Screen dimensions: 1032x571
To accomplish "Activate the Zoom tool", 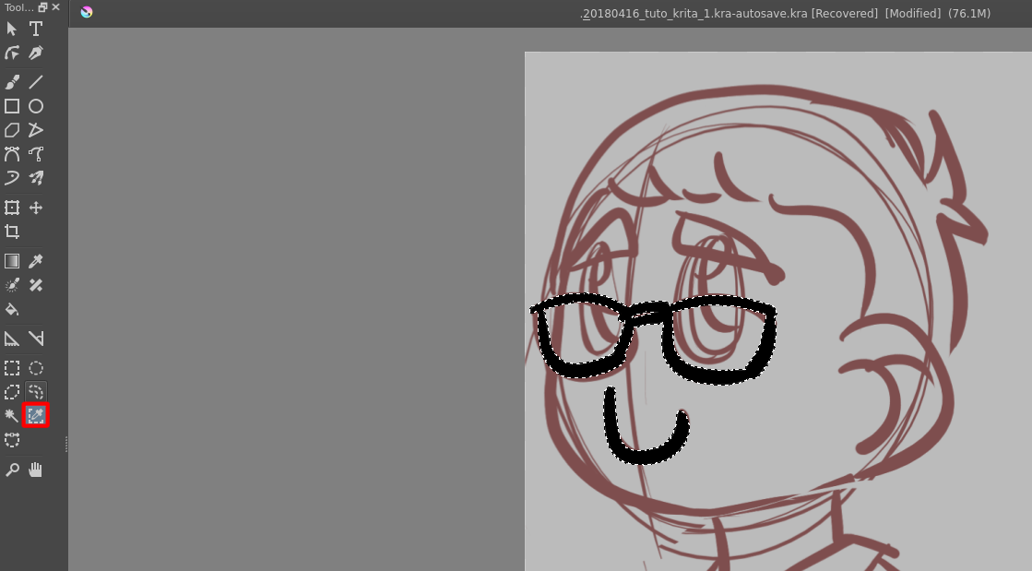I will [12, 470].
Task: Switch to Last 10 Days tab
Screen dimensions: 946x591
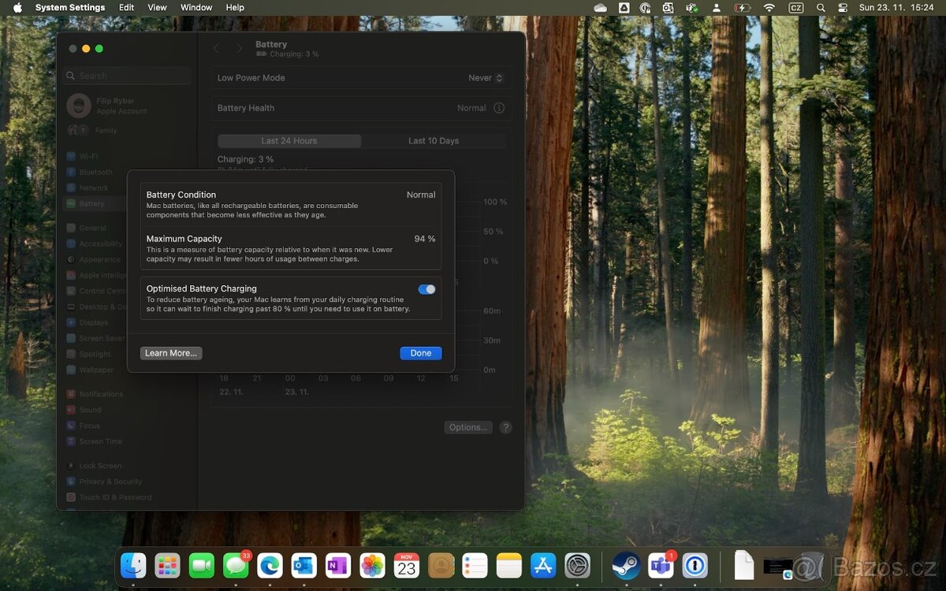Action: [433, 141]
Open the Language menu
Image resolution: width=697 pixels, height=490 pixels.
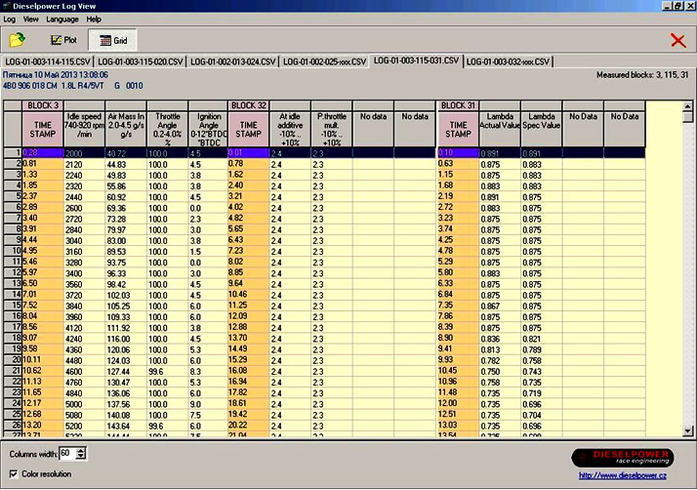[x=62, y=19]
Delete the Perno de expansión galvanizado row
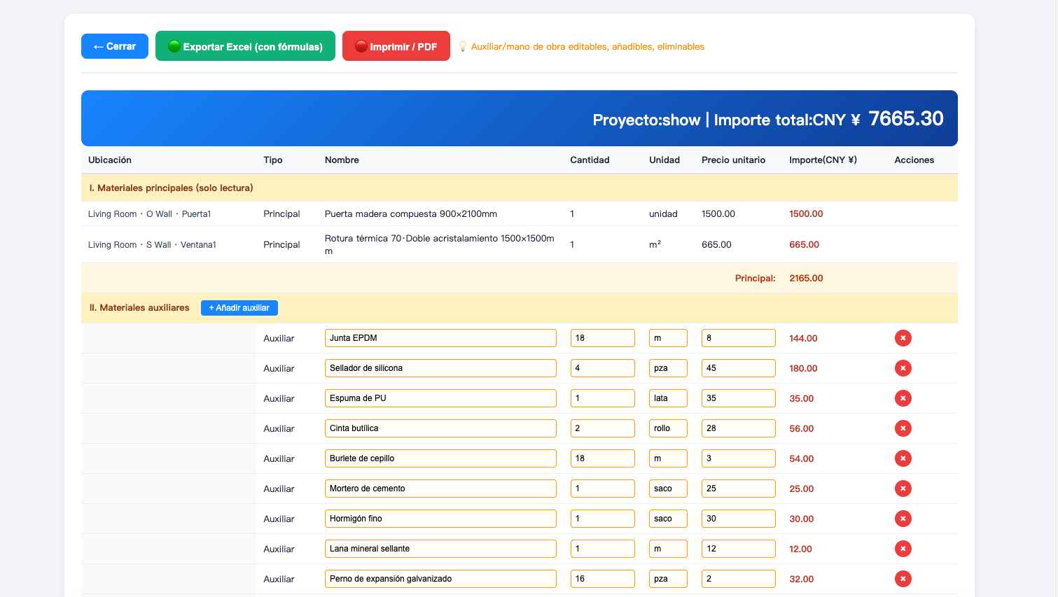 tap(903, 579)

WORK REQUEST.
Print the lines from the one that contains "Image resolution: width=697" through the final line of the material above, exactly and only those, with pictures left out.

TASK SOLUTION.
Image resolution: width=697 pixels, height=490 pixels.
[x=62, y=19]
Delete the Perno de expansión galvanizado row
 tap(903, 579)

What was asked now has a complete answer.